Although skeletal-related events (SREs) are linked with a reduced quality of life and worse outcomes, to the authors' knowledge the factors that predict SREs are minimally understood. The objective of the current study was to identify predictors of SREs and all-cause mortality among men with metastatic castration-resistant prostate cancer (mCRPC).

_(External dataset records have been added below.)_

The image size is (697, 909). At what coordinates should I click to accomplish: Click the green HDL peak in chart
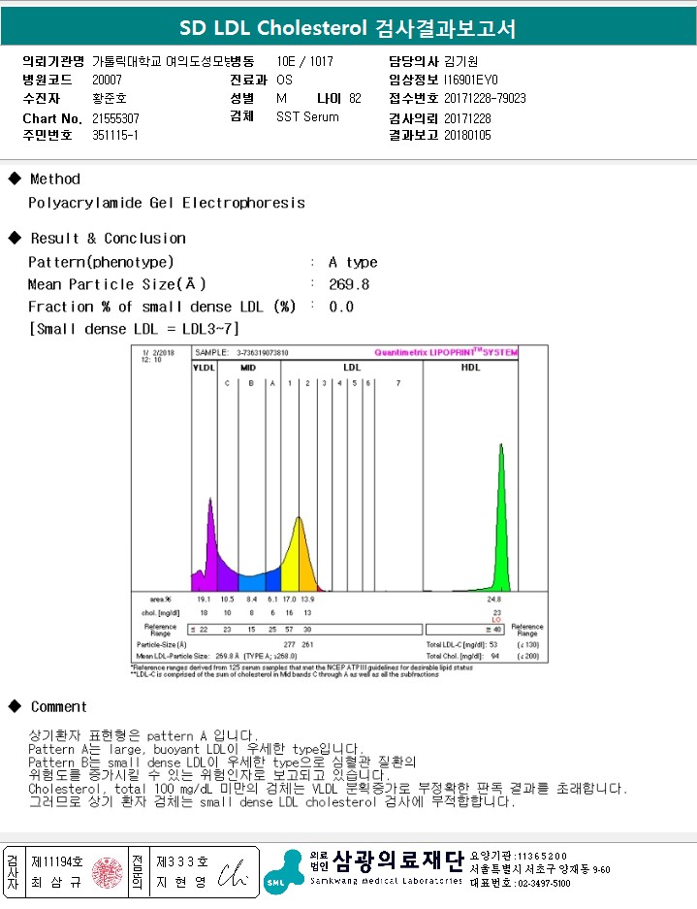pyautogui.click(x=501, y=522)
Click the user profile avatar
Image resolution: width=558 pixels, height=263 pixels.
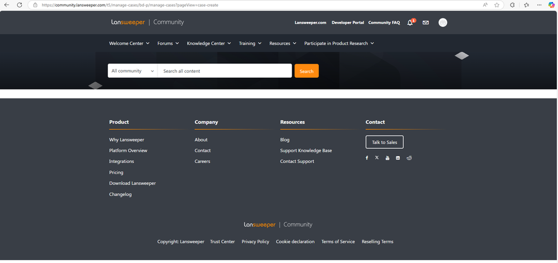pos(443,23)
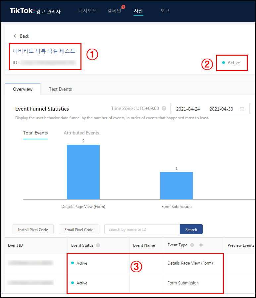Viewport: 256px width, 298px height.
Task: Select the Overview tab
Action: point(23,89)

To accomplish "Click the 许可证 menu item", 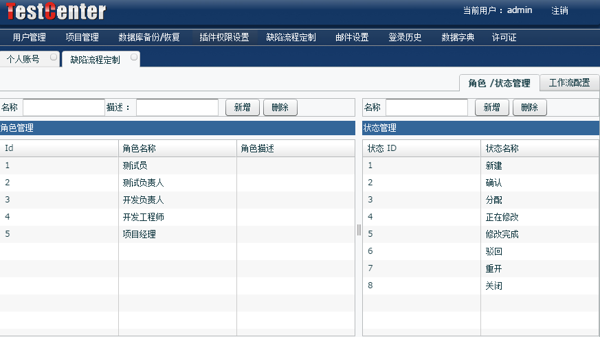I will [x=504, y=37].
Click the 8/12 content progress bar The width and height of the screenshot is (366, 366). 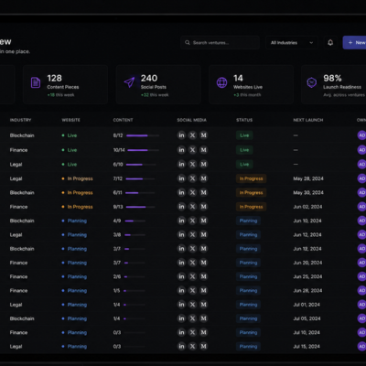click(x=143, y=135)
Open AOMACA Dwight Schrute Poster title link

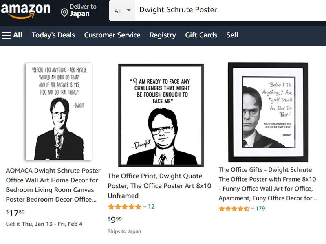[53, 185]
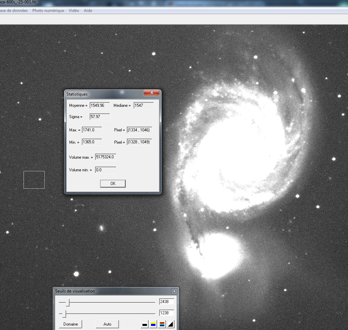Select the yellow-blue false color display icon
Viewport: 348px width, 330px height.
[x=153, y=324]
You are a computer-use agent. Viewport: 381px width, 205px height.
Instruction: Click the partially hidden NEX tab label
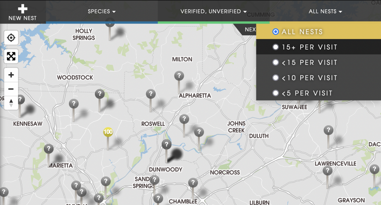pyautogui.click(x=250, y=29)
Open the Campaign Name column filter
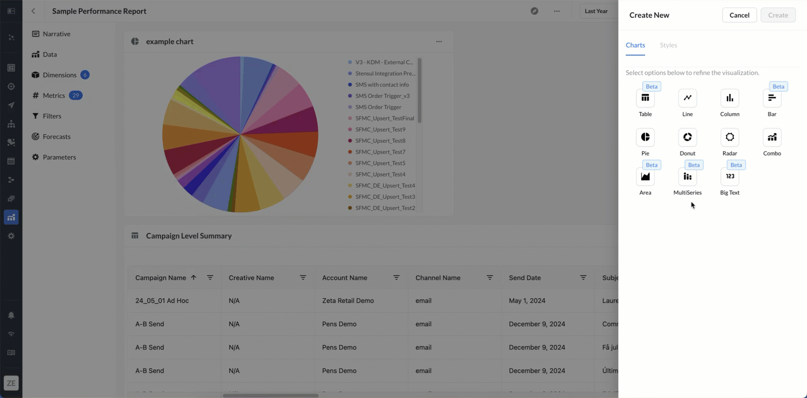Viewport: 807px width, 398px height. click(210, 277)
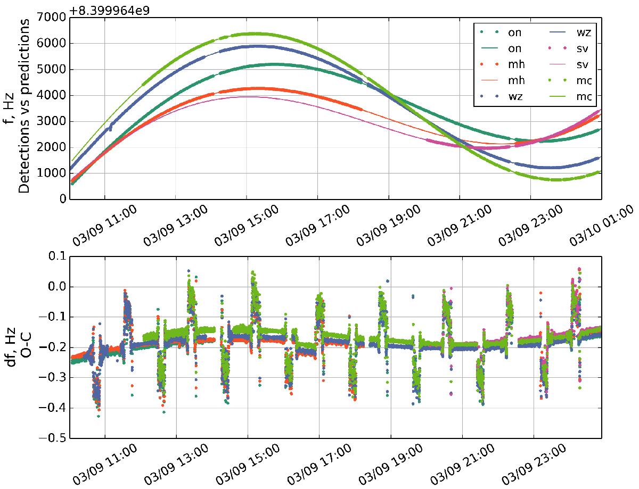Click the -0.5 y-axis tick on lower plot

point(51,438)
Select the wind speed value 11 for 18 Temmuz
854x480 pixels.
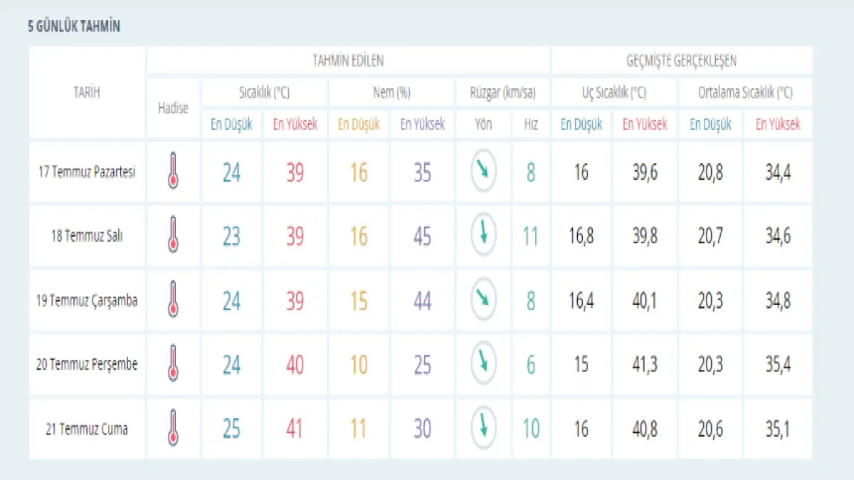coord(530,236)
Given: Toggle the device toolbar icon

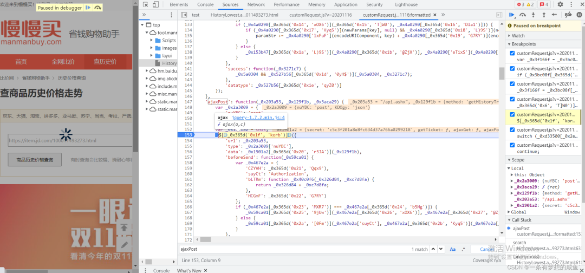Looking at the screenshot, I should (157, 4).
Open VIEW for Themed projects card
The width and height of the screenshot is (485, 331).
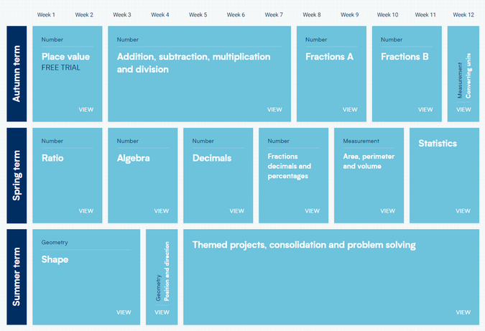click(x=463, y=312)
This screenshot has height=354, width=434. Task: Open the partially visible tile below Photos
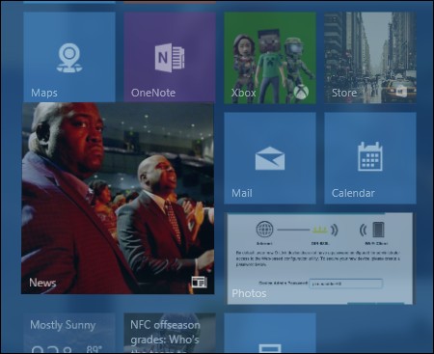pos(270,333)
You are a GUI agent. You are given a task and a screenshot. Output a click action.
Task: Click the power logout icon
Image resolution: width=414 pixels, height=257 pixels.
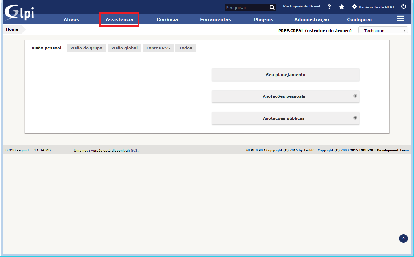[x=403, y=6]
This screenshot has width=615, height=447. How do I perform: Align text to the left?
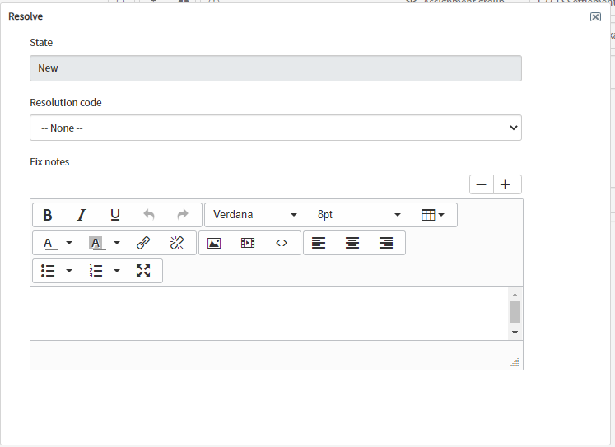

Data were collected on 837 men with bone mCRPC at 8 Veterans Affairs medical centers within the Shared Equal Access Regional Cancer Hospital (SEARCH) database from 2000 through 2017. Patients were followed to assess development of SREs (pathological fracture, radiotherapy to bone, spinal cord compression, or surgery to bone). Cox proportional hazards models were used to evaluate predictors of SREs and mortality.
Of the 837 men with bone mCRPC, 287 developed a SRE and 740 men died (median follow-up, 26 months). Bone pain was found to be the strongest predictor of SREs (hazard ratio [HR], 2.96; 95% CI, 2.25-3.89). A shorter time from CRPC to the development of metastasis (HR, 0.92; 95% CI, 0.85-0.99), shorter progression to CRPC (HR, 0.94; 95% CI, 0.91-0.98), and visceral metastasis at the time of diagnosis of bone metastasis (HR, 1.91; 95% CI, 1.18-3.09) were associated with an increased risk of SREs. Ten or more bone metastases (HR, 2.17; 95% CI, 1.72-2.74), undergoing radical prostatectomy (HR, 0.73; 95% CI, 0.61-0.89), shorter progression to CRPC (HR, 0.97; 95% CI, 0.94-0.99), older age (HR, 1.03; 95% CI, 1.02-1.04), higher prostate-specific antigen level at the time of diagnosis of metastasis (HR, 1.21; 95% CI, 1.14-1.28), bone pain (HR, 1.44; 95% CI, 1.23-1.70), and visceral metastasis (HR, 1.72; 95% CI, 1.23-2.39) were associated with an increased mortality risk.
Among men with bone mCRPC, bone pain was found to be the strongest predictor of SREs and the number of bone metastases was a strong predictor of mortality. If validated, these factors potentially may be used for risk stratification and for SRE prevention strategies.